ACP’s new guidance does not consider the positive legacy effects of intensive blood glucose control confirmed in multiple clinical trials and, therefore, are not reflective of the long-term benefits of lower A1C targets. There is clear, convincing evidence of a long-term reduction in diabetes complications with A1Cs at and below 7 percent. ADA is also concerned by the missing consideration of the positive impact of several newer medication classes (SGLT2 inhibitors and GLP-1 receptor agonists) that are associated with low risk for hypoglycemia, have favorable effects on weight and improved cardiovascular disease outcomes.
“The ADA believes all people diagnosed with type 2 diabetes can be healthy and should have the opportunity to reduce their risk of serious diabetes complications through appropriate blood glucose targets,” stated ADA’s Chief Scientific, Medical and Mission Officer William T. Cefalu, MD. “Individualization of targets is the key factor in designing the most appropriate regimen for patients with Type 2 diabetes. However, by lumping ‘most’ people with type 2 diabetes into a 7 to 8 percent target range, ACP’s new guidance could cause increased complication rates for those who may safely benefit from lower evidence-based targets. Multiple clinical trials confirm increased additional risk of complications among patients who are above an A1C of 7 percent.”
The ADA recommends deintensification or simplification of complex regimens to reduce the risk of hypoglycemia in older adults, if this can be achieved within the individualized A1C target. The key is to individualize the A1C target based on patient factors--and any deintensification should be based on these factors, such as the presence of severe hypoglycemia, and not on a number. ACP’s guidance for deintensification is contrary to the collective evidence, which confirms lower A1Cs reduce complications with no lower limit on benefit and should be pursued and maintained as long as there is minimal risk of hypoglycemia.
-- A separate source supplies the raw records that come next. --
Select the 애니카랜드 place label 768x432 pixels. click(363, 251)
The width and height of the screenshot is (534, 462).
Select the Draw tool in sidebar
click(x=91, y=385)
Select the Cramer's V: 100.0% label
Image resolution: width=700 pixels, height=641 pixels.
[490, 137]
With regards to an emphasis on minimizing symptoms of high blood glucose rather than target A1C levels in certain very old or very sick patients, ACP’s guidelines are consistent with ADA’s end-of-life recommendations. However, the ADA disagrees that this applies broadly to anyone over age 80, anyone living in a nursing home, or anyone with chronic conditions and who has a limited life expectancy. Each specific case should be evaluated individually, as a person living in a nursing home or with a chronic condition may yet have some years to live, and would likely prefer to live them without diabetes complications. It’s important to note that the average life expectancy for an 80-year-old man is more than 8 years, and it’s nearly 10 years for a woman of the same age. And that’s an average--for some individuals, it’s even longer.
Everyone agrees that care should be individualized and that the focus should be on patients; however, the details are critical and specific for each patient. All clinicians caring for people with diabetes should rely on the same patient factors to develop A1C targets with their patients, and so A1C targets should not vary between types of clinicians or clinical settings.
“ADA urges health care providers to continue to develop personalized care plans that can yield optimal short and long-term results for each individual with diabetes--improved quality of life and health outcomes. And every person with diabetes should have the opportunity to reduce and minimize their risk of the serious complications of diabetes, which can be achieved by lower A1C targets and with management strategies that provide acceptable clinical benefit given the known risks. We stand by the recommendations in our Standards of Care and the detailed evaluations of the landmark clinical trials from which they were derived,” concluded Dr. Cefalu.